I was in the butcher the other day and commented on the-fellow-behind-the-counter’s short sleeves. I imagined his cockles all toasty and warm from his frantic to-ing and fro-ing attending to customers’ requests. He wasn’t quite a whirling dervish blur but he certainly wasn’t idle. He replied that he was cold. Being a butcher meant short sleeves. At. All. Times. OH&S you see. Imagine this: your long sleeved butcher has reached across the chicken fillets to grab your dozen chipolatas and chicken juice was smeared on his (or her) sleeve. Then you requested some of those award winning pork and black pepper snags (locals will know which butcher shop I’m talking about) and said butcher’s chicken juice had previously smeared sleeve touched the tray of award winning pork and black pepper snags. Oh-oh. Salmonella-ecoli-staph-whatever-ebola alert. No not quite. You see every single tray in that butcher is covered in the tightest, most gleaming cling film I have ever seen. Cross contaimination? You just try and get under that Glad Wrap (TM) seal. Still those WorkCover sticklers could walk through the door at any moment.
But there’s another reason for the short sleeves. It’s out the back. The Band Saw. Mwoaaaah-ha-ha-ha. Cue hushed, reverential tones and visions of a sinister-mind-of-its-own-widowmaker. That thing’ll kill ya mate. It’s 2015 but still the engineers at Medieval University still haven’t designed a meat cutting device that won’t suck your sleeves in and render you armless. The Antarctic Vortex ain’t got nothing on the pull of the band saw.
Butcher bloke then proceeded to tell me that on his break he puts on all his jumpers and thinks like a warm person.
And of course that brings us to winter. It’s a bit cold at the moment and the air is chock full of the new buzz-term: the Antarctic Vortex. “Antarctic wind vortex is strongest for 1000 years” – Thank you New Scientist
So, make like a warm person and whip up some Cockaleekie, a traditional Scottish soup
chicken, jointed into pieces
smoked bacon lardons
two carrots, chopped
two celery sticks, chopped
two leeks, cut into thick rounds (reserve green tops)
two bay leaves
15 stoned prunes
Heat the oil and fry the chicken until brown, then remove. Splash in the wine and boil rapidly, deglazing the pan. Add bacon, carrots, celery and leek tops and fry for 5 minutes until it all starts to brown. Return the chicken, add the herbs and add enough cold water to cover. Slowly bring to the boil then simmer for 40 mins until the chicken is tender. Remove the chicken to a plate, covering with foil.
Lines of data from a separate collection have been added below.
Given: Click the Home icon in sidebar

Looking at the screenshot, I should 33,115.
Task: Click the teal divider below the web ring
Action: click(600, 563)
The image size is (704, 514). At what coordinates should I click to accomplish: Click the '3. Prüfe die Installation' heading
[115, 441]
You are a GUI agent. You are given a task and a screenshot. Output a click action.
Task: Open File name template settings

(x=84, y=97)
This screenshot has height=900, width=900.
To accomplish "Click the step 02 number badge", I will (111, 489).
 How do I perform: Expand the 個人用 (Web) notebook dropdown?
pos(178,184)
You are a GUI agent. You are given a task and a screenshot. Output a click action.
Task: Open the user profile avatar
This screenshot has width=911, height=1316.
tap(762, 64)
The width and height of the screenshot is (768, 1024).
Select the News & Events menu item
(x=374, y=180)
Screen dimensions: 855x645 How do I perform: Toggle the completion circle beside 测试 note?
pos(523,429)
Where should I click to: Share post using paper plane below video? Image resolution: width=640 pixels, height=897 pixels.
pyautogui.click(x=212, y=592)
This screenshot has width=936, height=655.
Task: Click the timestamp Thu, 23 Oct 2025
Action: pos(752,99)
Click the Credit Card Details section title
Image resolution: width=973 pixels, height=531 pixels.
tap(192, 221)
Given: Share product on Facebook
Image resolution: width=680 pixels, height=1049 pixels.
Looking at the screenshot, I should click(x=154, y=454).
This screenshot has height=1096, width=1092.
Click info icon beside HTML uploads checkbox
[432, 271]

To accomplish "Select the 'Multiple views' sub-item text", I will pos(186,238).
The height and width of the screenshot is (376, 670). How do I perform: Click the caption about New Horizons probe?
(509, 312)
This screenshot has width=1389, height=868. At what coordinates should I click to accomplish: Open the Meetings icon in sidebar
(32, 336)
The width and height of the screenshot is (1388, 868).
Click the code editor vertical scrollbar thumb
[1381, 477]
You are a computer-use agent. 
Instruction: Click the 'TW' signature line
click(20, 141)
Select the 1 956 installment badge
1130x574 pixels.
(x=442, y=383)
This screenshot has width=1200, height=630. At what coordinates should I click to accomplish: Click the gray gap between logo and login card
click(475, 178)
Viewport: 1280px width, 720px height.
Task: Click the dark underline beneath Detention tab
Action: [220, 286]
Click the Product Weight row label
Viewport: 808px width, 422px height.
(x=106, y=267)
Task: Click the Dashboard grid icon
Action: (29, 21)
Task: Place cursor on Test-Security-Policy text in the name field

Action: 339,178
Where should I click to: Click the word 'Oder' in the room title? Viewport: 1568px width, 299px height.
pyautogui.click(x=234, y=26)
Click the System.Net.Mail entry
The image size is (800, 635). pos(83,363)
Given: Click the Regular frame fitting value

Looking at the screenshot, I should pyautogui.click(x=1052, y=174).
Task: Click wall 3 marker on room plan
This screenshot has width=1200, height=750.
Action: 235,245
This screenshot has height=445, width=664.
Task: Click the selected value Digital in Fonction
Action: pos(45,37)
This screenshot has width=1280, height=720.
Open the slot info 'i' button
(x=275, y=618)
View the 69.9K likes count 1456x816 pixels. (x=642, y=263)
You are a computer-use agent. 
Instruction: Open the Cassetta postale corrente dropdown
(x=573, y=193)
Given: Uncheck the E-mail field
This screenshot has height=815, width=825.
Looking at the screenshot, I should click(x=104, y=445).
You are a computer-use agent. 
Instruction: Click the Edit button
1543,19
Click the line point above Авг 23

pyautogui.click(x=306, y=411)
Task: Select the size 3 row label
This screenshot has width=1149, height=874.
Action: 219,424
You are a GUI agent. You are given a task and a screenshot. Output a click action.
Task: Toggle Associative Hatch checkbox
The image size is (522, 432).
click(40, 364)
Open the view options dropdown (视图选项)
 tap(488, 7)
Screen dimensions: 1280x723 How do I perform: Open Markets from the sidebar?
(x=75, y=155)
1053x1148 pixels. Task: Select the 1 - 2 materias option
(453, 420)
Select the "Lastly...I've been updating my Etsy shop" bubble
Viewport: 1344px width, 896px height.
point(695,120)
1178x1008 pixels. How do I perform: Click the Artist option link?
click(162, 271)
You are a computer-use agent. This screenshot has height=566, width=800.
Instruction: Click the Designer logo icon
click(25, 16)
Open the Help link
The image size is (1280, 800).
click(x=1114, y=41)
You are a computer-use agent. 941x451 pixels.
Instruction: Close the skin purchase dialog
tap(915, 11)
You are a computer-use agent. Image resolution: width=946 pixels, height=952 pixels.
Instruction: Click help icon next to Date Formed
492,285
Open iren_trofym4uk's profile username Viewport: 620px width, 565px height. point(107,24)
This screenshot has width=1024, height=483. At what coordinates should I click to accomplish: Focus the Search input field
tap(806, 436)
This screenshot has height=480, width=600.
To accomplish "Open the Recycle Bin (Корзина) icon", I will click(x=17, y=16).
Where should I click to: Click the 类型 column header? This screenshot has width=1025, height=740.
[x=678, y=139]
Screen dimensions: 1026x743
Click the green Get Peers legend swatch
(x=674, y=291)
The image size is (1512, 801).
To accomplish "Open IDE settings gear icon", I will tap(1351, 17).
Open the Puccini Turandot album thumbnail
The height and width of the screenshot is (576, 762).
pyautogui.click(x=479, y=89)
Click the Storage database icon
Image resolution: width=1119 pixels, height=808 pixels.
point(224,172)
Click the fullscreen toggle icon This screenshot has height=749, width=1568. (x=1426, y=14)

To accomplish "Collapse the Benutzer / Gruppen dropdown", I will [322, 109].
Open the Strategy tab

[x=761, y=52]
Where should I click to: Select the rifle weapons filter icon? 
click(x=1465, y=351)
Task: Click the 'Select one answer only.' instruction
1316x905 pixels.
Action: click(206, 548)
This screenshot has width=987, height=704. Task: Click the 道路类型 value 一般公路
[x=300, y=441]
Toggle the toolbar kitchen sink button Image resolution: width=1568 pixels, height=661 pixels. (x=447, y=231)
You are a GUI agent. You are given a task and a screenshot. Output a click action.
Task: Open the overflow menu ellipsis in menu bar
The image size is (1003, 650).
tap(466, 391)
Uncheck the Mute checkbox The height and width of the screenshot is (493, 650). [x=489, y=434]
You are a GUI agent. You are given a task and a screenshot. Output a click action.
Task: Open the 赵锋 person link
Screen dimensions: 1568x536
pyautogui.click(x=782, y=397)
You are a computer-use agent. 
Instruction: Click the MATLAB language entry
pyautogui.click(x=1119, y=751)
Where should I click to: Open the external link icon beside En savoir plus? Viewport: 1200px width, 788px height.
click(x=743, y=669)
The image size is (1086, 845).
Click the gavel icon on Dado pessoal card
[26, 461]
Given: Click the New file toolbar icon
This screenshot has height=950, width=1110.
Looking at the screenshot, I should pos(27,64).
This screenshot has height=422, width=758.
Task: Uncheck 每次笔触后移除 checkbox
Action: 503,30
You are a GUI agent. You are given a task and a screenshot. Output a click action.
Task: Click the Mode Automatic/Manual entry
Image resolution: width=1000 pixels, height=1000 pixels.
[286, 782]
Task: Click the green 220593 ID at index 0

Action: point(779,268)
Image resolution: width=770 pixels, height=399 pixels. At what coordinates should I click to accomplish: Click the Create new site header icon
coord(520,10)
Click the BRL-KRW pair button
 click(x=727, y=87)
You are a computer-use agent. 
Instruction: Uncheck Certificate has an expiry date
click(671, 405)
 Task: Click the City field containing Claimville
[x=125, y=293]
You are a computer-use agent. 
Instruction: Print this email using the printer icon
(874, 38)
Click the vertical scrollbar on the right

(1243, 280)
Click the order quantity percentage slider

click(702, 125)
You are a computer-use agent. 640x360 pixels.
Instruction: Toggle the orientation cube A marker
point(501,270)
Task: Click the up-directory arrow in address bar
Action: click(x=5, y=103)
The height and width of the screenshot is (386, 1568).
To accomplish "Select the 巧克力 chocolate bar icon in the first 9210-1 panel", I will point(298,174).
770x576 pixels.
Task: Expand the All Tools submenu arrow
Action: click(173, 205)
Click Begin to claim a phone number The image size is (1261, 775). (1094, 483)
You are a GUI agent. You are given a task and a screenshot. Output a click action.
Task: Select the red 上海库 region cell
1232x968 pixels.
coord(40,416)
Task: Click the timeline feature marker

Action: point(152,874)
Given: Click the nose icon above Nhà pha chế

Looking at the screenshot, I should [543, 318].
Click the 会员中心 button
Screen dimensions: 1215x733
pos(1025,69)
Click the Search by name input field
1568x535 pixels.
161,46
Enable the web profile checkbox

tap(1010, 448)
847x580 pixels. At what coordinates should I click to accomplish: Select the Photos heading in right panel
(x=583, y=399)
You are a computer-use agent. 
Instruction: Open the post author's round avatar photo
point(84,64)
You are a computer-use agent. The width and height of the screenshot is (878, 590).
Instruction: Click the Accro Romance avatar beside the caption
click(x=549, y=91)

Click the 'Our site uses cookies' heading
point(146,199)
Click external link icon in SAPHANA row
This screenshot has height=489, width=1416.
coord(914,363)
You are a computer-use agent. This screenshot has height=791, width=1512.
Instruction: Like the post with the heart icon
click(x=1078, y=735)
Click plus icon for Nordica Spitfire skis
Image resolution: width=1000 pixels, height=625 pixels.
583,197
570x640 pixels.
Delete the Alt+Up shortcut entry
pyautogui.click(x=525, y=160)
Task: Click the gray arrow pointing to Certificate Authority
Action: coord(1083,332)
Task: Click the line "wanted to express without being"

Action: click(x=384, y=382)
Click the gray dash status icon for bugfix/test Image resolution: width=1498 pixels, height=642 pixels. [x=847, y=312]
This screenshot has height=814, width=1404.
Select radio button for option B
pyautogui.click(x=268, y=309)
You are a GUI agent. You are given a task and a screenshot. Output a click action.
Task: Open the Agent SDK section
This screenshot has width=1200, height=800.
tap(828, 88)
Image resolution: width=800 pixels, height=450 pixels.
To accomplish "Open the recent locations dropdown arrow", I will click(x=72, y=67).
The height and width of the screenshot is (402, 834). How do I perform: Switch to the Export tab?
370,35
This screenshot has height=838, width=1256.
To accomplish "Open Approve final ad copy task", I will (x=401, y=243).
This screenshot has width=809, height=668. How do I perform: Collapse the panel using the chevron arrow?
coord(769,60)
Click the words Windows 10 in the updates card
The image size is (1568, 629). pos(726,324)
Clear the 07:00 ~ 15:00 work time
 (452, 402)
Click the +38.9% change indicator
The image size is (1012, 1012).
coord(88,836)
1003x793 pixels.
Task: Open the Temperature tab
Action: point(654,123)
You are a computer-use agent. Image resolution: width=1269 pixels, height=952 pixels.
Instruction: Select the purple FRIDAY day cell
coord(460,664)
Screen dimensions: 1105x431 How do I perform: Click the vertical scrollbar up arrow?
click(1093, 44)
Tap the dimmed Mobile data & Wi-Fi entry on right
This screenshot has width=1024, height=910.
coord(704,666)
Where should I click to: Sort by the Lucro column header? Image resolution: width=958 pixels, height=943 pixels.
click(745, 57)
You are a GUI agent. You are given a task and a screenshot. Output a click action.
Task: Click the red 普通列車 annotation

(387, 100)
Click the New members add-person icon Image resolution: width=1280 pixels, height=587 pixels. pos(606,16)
Strain the soup into a clean saucepan and discard all the other ingredients. Leave to stand for a few mins and skim off any fat that rises to the top. Pull the meat from the chicken bones and tear into large chunks.
Simmer the soup with the chicken, leeks and prunes for another 20-30 mins. Season to taste and serve.
PS – Of course this is all just a gratuitous excuse for showing you the options for the Geddes tartan. I like the ancient colours. Anyone who has read this far can email me and I’ll send you a kilt in the Geddes tartan ancient colourway: if you can tell me the proper way to pronounce Geddes
PPS – Sorry Gav, back in the day there weren’t many Scottish Jews or Jewish Scots that got their own tartan.